ARCNL was added to NWO-I’s list of institutes in 2015, having been founded as a partnership between Amsterdam’s two universities, the NWO and ASML. As a public-private partnership, it focuses on the fundamental physics and chemistry behind current and future technology for nanolithography in order to advance science but also for application by its industrial partner in Veldhoven.
Hardware upgrade for the science park
In its early years, ARCNL conducted its research in a former nuclear bunker owned by Nikhef, the building offering suitable conditions owing to its substantial concrete mass. It was, however, clear from the outset that the institute needed a purpose-built facility, particularly one with the sort of vibration-free floors that the park didn’t have at the time. Matrix VII is therefore a hardware upgrade that boosts the park’s long-term research capabilities.
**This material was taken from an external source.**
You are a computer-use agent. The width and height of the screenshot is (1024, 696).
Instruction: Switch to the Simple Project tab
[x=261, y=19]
Matrix VII features a well-thought-out and clear internal layout. The ground floor is comprised of a block of laboratory modules designed to satisfy the most stringent requirements possible for a building located in the wet polder of the Watergraafsmeer: vibration-free floors, glare-free rooms and exceptionally stable climate conditions. Around this is a ring composed primarily of offices, alongside ancillary facilities, workshops and even a co-creation room for the entire science park, enabling ARCNL to present itself to the rest of the community as an open, vibrant and welcoming neighbour.
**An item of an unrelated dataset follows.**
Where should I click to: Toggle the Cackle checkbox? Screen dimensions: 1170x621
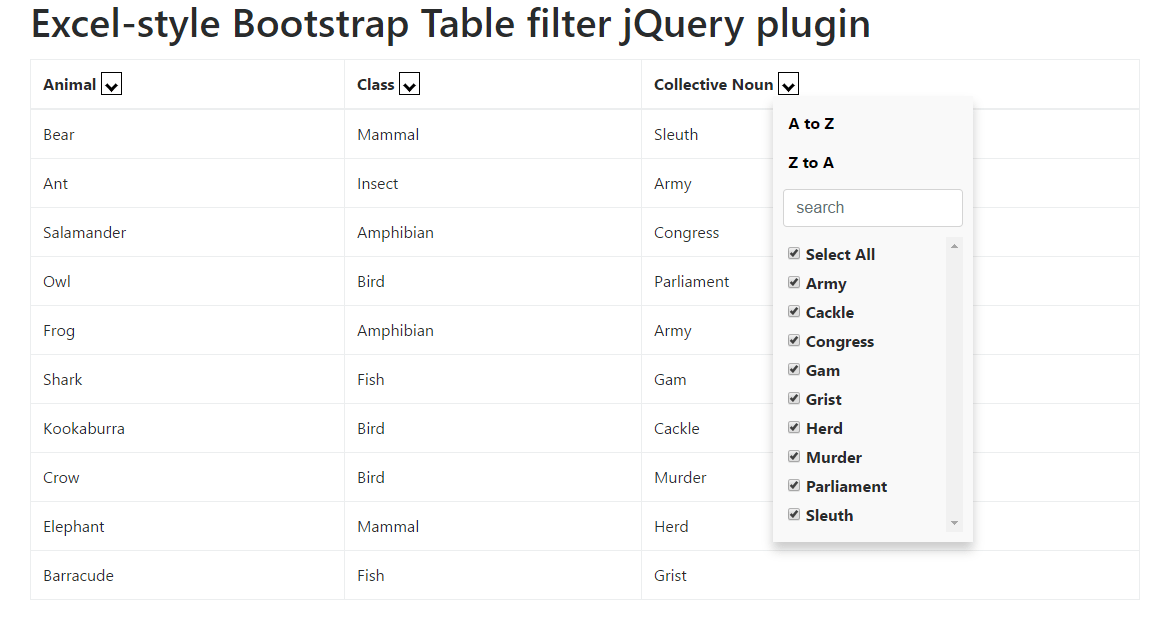(794, 312)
An ecosystem for the natural sciences
A wide staircase of natural stone greets visitors immediately upon entry, and doubles as a venue for presentations and special events. This leads to the social heart of the building, a publicly accessible atrium that rises from the first floor. Here you’ll find a coffee bar, lounge areas with armchairs and sofas, and several extendable tables, providing lots of spots for social interaction and relaxation, including over lunch. The atrium also houses a conference centre, which uses the bar area as a lobby. A second atrium, also rising from the first floor, is for the exclusive use of ARCNL. Amid the surrounding offices and conference rooms, it represents a green oasis for unwinding, having meetings or holding office parties.
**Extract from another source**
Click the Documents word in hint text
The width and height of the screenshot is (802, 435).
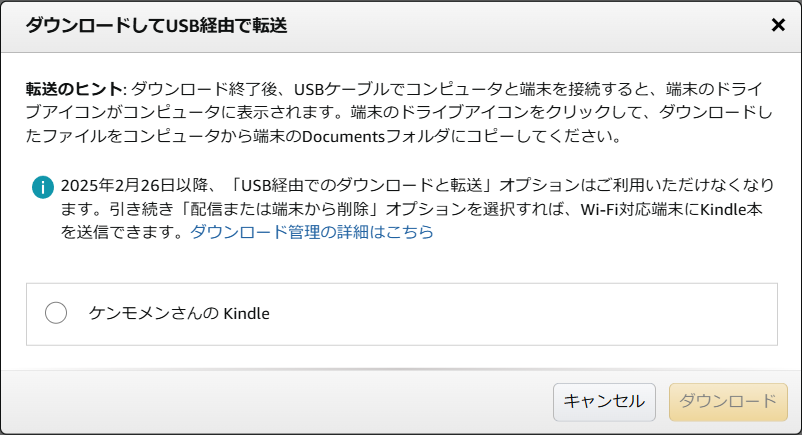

The top two floors offer flexible co-working and laboratory space for start-ups and other tech companies for whom proximity to this growing ecosystem of natural sciences would be beneficial. Around the atria are rentable offices of various sizes.
As already mentioned, Matrix VII is an exceptionable sustainable building, and was designed to achieve BREEAM “Very Good” accreditation. The most striking features enabling this achievement are cold-bent glass panels that contribute enormously to the stability of the indoor climate. An orientation-dependent façade maximizes the amount of natural light entering the building while preventing unwanted solar heat gain. The building also features a green roof and generates most of its own energy. In addition, what energy the building does consume is minimised by the use of a seasonal thermal energy storage system and bGrid technology, a highly advanced building system that senses everything that happens within the building.